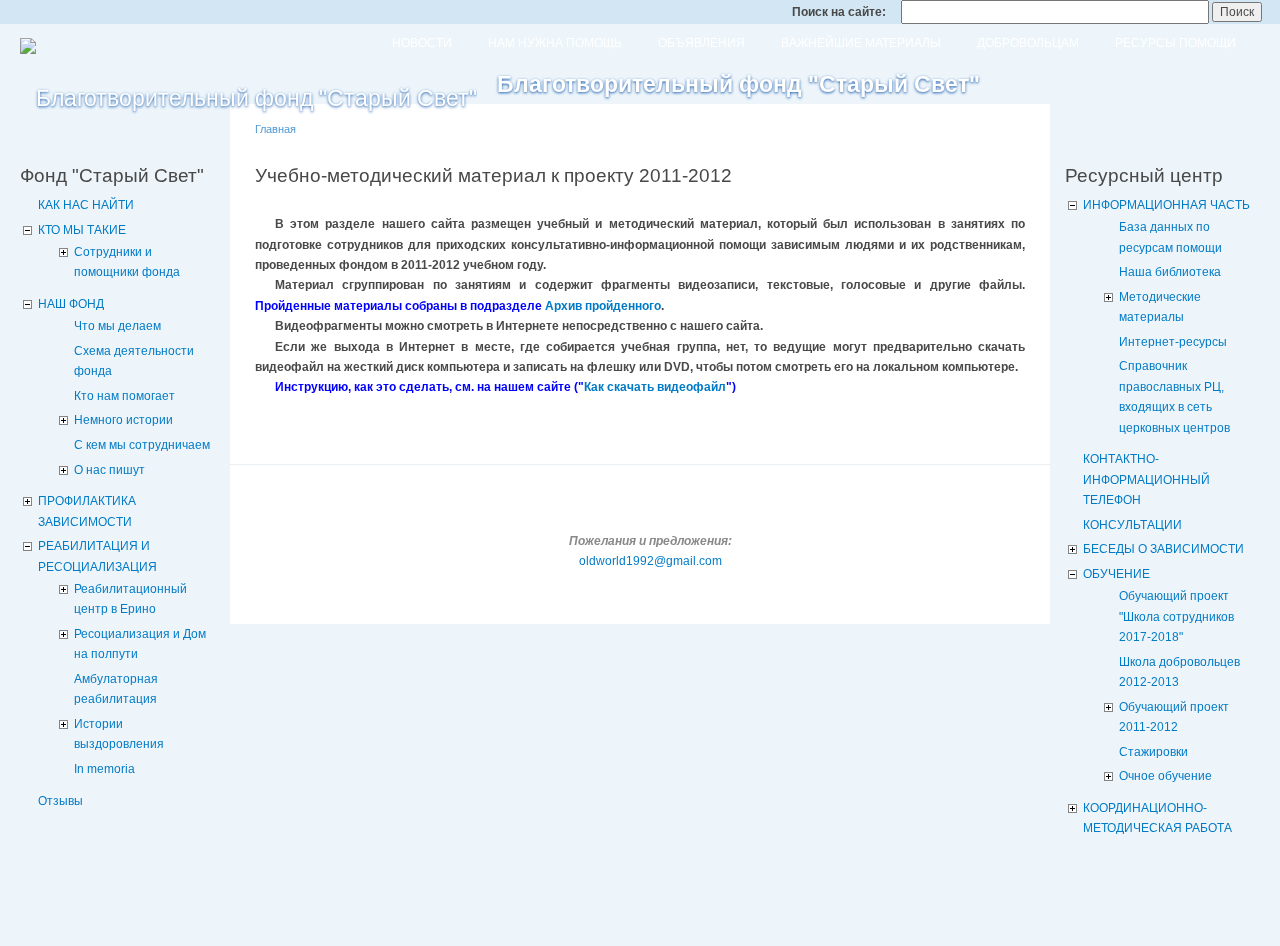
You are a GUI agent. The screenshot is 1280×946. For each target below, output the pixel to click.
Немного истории (123, 420)
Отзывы (60, 801)
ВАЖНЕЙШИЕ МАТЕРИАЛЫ (861, 43)
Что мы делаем (117, 326)
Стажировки (1153, 752)
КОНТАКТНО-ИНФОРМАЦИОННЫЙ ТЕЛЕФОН (1146, 479)
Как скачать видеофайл (655, 387)
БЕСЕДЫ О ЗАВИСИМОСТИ (1163, 549)
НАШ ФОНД (71, 304)
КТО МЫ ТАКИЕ (82, 230)
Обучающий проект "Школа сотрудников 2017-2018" (1176, 616)
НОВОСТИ (422, 43)
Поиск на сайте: (840, 12)
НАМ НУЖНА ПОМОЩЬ (555, 43)
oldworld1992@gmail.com (650, 561)
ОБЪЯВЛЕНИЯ (701, 43)
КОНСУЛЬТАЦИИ (1132, 525)
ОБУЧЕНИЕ (1116, 574)
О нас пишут (109, 470)
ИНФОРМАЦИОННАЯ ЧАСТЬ (1166, 205)
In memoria (104, 769)
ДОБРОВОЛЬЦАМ (1028, 43)
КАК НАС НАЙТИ (86, 205)
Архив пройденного (603, 306)
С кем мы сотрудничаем (142, 445)
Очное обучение (1165, 776)
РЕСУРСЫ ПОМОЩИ (1175, 43)
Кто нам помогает (124, 396)
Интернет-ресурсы (1173, 342)
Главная (275, 129)
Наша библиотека (1170, 272)
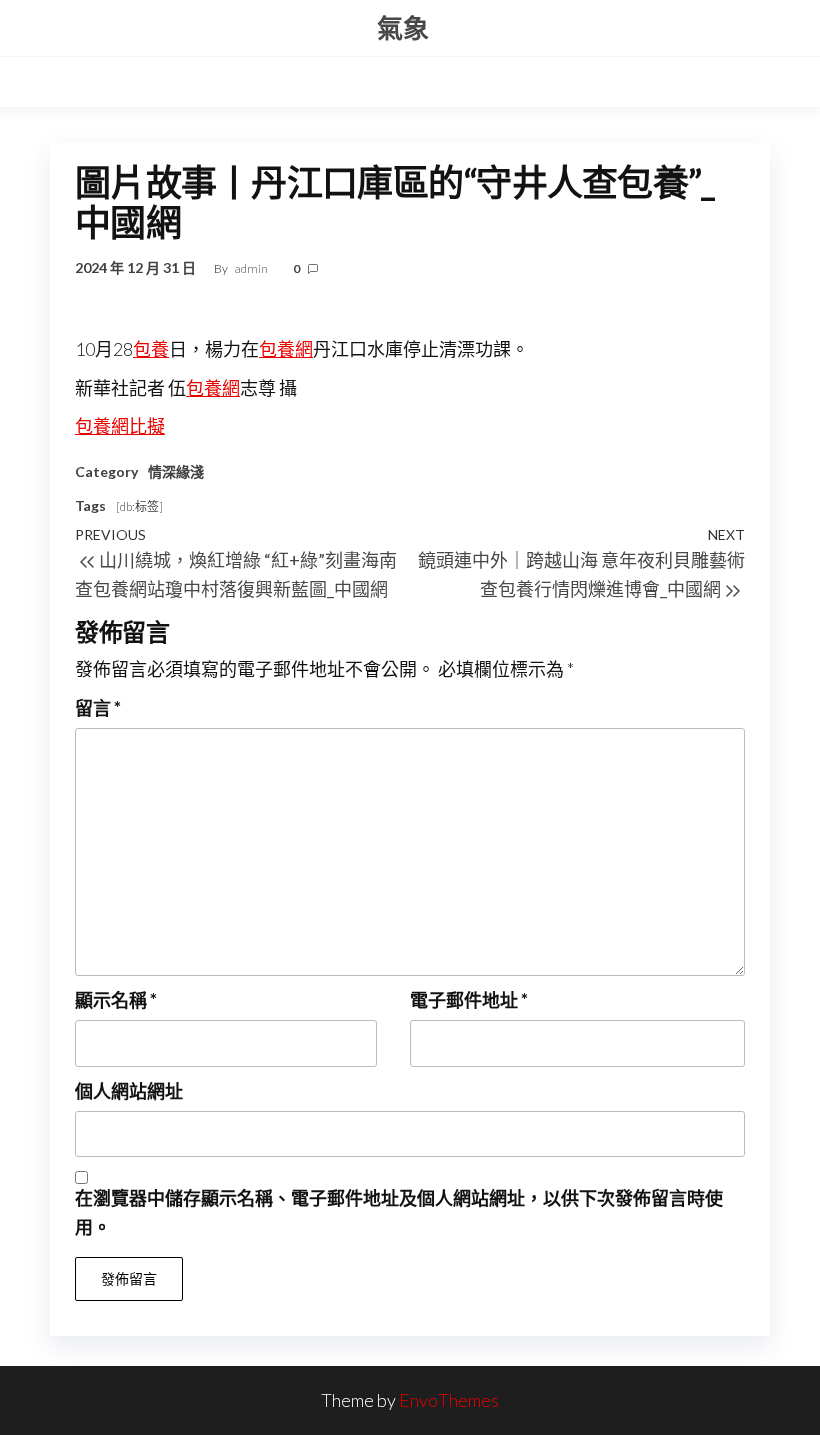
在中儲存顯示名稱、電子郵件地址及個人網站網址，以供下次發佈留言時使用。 (399, 1212)
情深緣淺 (176, 471)
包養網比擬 (120, 426)
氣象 (403, 28)
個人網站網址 (129, 1091)
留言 (98, 708)
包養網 (286, 349)
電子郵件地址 (469, 1000)
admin (252, 268)
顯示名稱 (116, 1000)
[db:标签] (139, 506)
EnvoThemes (449, 1400)
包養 (151, 349)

══════════════════════════════

## Task
The required output is an exact copy of the lines from the start of the material above through the line containing "Архив пройденного (603, 306)", inclusive, with no pictures in it.

## Answer box
You are a GUI agent. The screenshot is 1280×946. For each target below, output the pixel to click.
Немного истории (123, 420)
Отзывы (60, 801)
ВАЖНЕЙШИЕ МАТЕРИАЛЫ (861, 43)
Что мы делаем (117, 326)
Стажировки (1153, 752)
КОНТАКТНО-ИНФОРМАЦИОННЫЙ ТЕЛЕФОН (1146, 479)
Как скачать видеофайл (655, 387)
БЕСЕДЫ О ЗАВИСИМОСТИ (1163, 549)
НАШ ФОНД (71, 304)
КТО МЫ ТАКИЕ (82, 230)
Обучающий проект "Школа сотрудников 2017-2018" (1176, 616)
НОВОСТИ (422, 43)
Поиск на сайте: (840, 12)
НАМ НУЖНА ПОМОЩЬ (555, 43)
oldworld1992@gmail.com (650, 561)
ОБЪЯВЛЕНИЯ (701, 43)
КОНСУЛЬТАЦИИ (1132, 525)
ОБУЧЕНИЕ (1116, 574)
О нас пишут (109, 470)
ИНФОРМАЦИОННАЯ ЧАСТЬ (1166, 205)
In memoria (104, 769)
ДОБРОВОЛЬЦАМ (1028, 43)
КАК НАС НАЙТИ (86, 205)
Архив пройденного (603, 306)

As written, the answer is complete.